In the current aisdk implementation, OpenAI image editing expects a local file path or data URI for the source image. mask is also supported when you want explicit localized edits.

For the latest OpenAI image models, aisdk also forwards:

background
output_format
output_compression
input_fidelity (editing only, for models that allow it)
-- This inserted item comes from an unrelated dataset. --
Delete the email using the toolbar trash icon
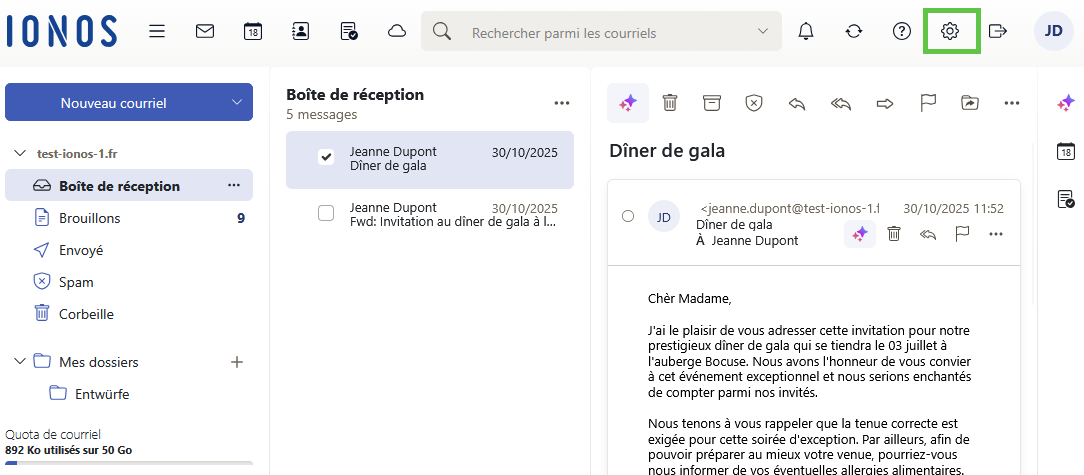Screen dimensions: 1084x475 670,102
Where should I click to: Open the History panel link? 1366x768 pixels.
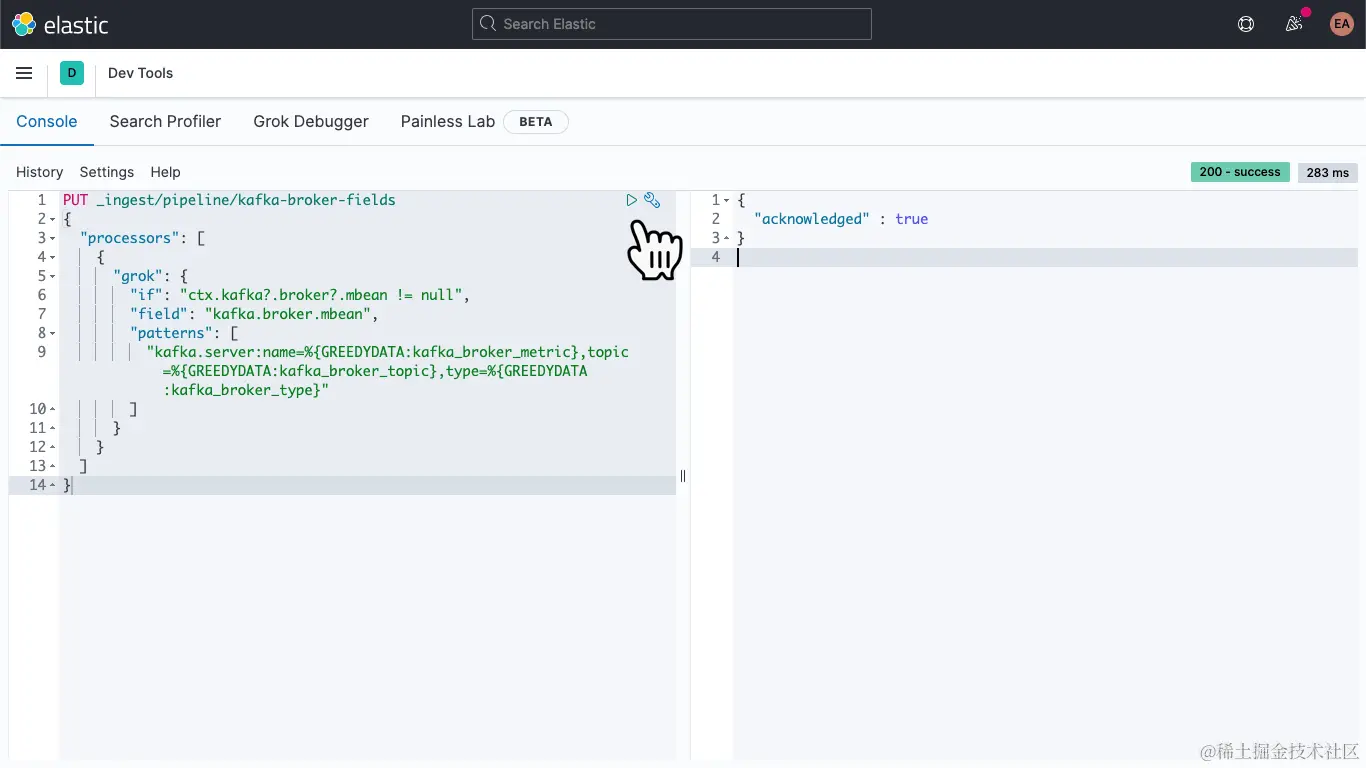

OpenAI edits can also use multiple reference images:

result <- edit_image(
  model = create_openai()$image_model("gpt-image-1.5"),
  image = c("inst/extdata/product_front.png", "inst/extdata/product_side.png"),
  prompt = "Combine both references into one premium catalog render.",
  input_fidelity = "high",
  output_format = "webp",
  output_compression = 55,
  output_dir = tempdir()
)

Volcengine image editing example:

library(aisdk)

result <- edit_image(
  model = create_volcengine()$image_model("doubao-seedream-5-0"),
  image = "inst/extdata/product.png",
  prompt = "Turn this product photo into a watercolor illustration.",
  output_dir = tempdir()
)

result$images[[1]]$path

xAI image editing example:

library(aisdk)

result <- edit_image(
  model = create_xai()$image_model("grok-2-image"),
  image = "https://example.com/source.png",
  prompt = "Make this image look like a watercolor painting.",
  output_dir = tempdir()
)

result$images[[1]]$path

Stepfun image editing example:

library(aisdk)

result <- edit_image(
  model = create_stepfun()$image_model("step-1x-edit"),
  image = "inst/extdata/product.png",
  prompt = "Change the mug color to cobalt blue.",
  output_dir = tempdir()
)

result$images[[1]]$path

Current provider-specific caveats:

Gemini: no mask support in aisdk yet
OpenAI: source image for editing must be a local file path or data URI
OpenAI: input_fidelity is only valid for edit workflows and is fixed for some newer models such as gpt-image-2
Volcengine: mask not yet exposed
xAI: image editing currently uses JSON image inputs
Stepfun: editing currently requires step-1x-edit

Returned image artifacts

Each item in result$images is a list with fields such as:

path
media_type
bytes

This makes it easy to either keep images on disk or continue processing them in memory.

Choosing a provider

Use this rough decision guide:

Gemini when you want a clean provider-native path for both image understanding and image generation in the same SDK
OpenAI when you want the most standard OpenAI image workflow, including explicit edit and mask support
Volcengine when you want Doubao Seedream models hosted on Ark
xAI when you want Grok image APIs
Stepfun when you want Stepfun’s dedicated image generation and edit models
OpenRouter / AiHubMix when you want OpenAI-style image APIs behind a routing layer

Relationship to multimodal language models

Use the right API for the job:

use analyze_image() or generate_text() when you want text output from an image
use generate_image() or edit_image() when you want image output

This split keeps the SDK architecture clean and makes it easier to add new providers with image-generation support later.

Provider roadmap

Gemini, OpenAI, and Volcengine all support dedicated image_model() workflows in aisdk.

The same abstraction is designed to support future provider-specific image models without overloading LanguageModelV1.